Yueqiang Liu (Institutionen för rymd- och geovetenskap, Plasmafysik och fusionsenergi) ; S. A. Sabbagh ; I. T. Chapman ; S. Gerasimov ; Y. Gribov ; T. C. Hender ; V. Igochine ; M. Maraschek ; G. Matsunaga ; M. Okabayashi ; E. J. Strait
Fusion science and technology (1536-1055). Vol. 70 (2016), 3, p. 387-405.
[Artikel, refereegranskad vetenskaplig]

The high-frequency noise measured by magnetic sensors, at levels above the typical frequency of resistive wall modes, is analyzed across a range of present tokamak devices including DIII-D, JET, MAST, ASDEX Upgrade, JT-60U, and NSTX. A high-pass filter enables identification of the noise component with Gaussian-like statistics that shares certain common characteristics in all devices considered.

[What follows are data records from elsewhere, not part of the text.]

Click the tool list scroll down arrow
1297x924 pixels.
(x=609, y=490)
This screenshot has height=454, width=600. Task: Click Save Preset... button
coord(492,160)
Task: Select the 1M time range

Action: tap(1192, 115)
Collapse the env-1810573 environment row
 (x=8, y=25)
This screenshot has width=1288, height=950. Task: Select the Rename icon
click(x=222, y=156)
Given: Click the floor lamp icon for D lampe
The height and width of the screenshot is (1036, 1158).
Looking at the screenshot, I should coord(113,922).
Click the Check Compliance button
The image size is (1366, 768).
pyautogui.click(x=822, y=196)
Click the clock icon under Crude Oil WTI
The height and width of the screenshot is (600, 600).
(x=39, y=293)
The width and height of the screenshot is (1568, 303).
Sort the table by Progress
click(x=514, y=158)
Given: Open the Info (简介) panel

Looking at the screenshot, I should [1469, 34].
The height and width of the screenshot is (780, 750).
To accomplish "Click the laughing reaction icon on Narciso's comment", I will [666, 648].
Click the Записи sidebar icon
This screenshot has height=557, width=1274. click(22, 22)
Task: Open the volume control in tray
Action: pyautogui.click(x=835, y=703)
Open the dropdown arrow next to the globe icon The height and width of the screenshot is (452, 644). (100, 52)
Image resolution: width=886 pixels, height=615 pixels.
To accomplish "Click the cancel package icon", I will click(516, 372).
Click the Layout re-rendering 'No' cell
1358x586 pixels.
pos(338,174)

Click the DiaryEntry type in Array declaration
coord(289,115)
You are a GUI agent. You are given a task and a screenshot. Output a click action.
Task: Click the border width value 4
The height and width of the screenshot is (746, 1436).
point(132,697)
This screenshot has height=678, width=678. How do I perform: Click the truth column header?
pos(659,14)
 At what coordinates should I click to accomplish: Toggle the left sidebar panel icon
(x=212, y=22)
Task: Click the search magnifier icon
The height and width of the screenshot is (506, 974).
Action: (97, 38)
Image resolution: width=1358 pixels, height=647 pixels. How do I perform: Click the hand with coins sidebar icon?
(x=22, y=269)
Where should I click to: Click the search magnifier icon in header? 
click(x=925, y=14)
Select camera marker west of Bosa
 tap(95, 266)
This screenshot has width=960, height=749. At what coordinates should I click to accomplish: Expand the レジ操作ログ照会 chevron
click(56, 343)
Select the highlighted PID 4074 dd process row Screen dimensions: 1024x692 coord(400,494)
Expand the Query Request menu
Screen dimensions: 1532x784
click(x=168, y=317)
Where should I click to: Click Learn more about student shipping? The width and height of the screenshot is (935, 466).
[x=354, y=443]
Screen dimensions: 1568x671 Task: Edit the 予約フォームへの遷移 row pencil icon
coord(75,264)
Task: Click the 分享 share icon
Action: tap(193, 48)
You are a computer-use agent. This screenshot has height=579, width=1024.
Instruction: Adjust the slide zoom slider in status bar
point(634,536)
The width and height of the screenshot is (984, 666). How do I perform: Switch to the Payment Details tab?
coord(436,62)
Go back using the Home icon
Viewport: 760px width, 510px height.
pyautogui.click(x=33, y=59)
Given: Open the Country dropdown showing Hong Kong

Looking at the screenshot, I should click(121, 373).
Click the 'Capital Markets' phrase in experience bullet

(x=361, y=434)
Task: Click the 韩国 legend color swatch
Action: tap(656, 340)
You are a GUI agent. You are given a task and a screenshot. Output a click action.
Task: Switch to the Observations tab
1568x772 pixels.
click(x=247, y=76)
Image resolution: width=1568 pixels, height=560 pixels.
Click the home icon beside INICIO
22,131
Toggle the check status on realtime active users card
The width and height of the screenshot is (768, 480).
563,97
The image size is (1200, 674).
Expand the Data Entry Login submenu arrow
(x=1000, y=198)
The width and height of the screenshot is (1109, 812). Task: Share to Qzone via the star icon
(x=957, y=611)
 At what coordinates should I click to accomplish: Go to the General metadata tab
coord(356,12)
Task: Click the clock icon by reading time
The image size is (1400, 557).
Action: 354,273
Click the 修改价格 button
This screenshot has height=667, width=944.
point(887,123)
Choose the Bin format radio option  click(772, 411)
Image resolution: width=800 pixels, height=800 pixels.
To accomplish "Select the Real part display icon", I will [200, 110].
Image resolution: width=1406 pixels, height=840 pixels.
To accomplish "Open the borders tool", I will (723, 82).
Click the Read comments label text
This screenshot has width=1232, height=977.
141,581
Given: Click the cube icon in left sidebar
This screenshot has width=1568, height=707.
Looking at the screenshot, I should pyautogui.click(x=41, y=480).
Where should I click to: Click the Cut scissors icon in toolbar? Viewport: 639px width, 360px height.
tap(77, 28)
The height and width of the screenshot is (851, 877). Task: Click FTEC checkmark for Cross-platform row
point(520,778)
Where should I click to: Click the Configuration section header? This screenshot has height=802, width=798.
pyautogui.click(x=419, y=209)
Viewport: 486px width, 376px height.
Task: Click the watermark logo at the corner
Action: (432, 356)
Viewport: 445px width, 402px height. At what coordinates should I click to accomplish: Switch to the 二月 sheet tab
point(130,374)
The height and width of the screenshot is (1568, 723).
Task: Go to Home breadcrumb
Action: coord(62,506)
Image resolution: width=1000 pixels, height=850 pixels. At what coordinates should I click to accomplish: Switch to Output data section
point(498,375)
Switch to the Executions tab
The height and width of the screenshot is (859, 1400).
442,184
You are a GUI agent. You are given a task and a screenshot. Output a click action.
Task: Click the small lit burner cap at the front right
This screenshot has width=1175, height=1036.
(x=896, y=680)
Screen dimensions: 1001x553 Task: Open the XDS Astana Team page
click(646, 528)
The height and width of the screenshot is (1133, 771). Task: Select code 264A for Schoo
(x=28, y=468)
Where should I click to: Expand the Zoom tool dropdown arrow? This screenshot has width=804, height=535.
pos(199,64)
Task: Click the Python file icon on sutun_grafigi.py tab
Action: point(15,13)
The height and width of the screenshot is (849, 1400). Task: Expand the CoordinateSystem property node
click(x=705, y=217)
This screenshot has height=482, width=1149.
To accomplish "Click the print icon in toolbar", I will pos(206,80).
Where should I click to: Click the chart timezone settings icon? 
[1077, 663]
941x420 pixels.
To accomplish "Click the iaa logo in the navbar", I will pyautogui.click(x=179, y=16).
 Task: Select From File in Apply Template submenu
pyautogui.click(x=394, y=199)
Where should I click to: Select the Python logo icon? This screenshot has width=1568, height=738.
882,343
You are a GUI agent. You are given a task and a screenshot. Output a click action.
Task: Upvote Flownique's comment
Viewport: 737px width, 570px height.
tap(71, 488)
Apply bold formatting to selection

A conservative prediction is made for ITER plasma operation of the high-frequency noise component of the sensor signals, to be used for resistive wall mode feedback stabilization, based on the multimachine database. The predicted root-mean-square n = 1 (n is the toroidal mode number) noise level is 10(4) to 10(5) G/s for the voltage signal, and 0.1 to 1 G for the perturbed magnetic field signal. The lower cutoff frequency of the Gaussian pickup noise scales linearly with the sampling frequency, with a scaling coefficient of about 0.1. These basic noise characteristics should be useful for the modeling-based design of the feedback control system for the resistive wall mode in ITER.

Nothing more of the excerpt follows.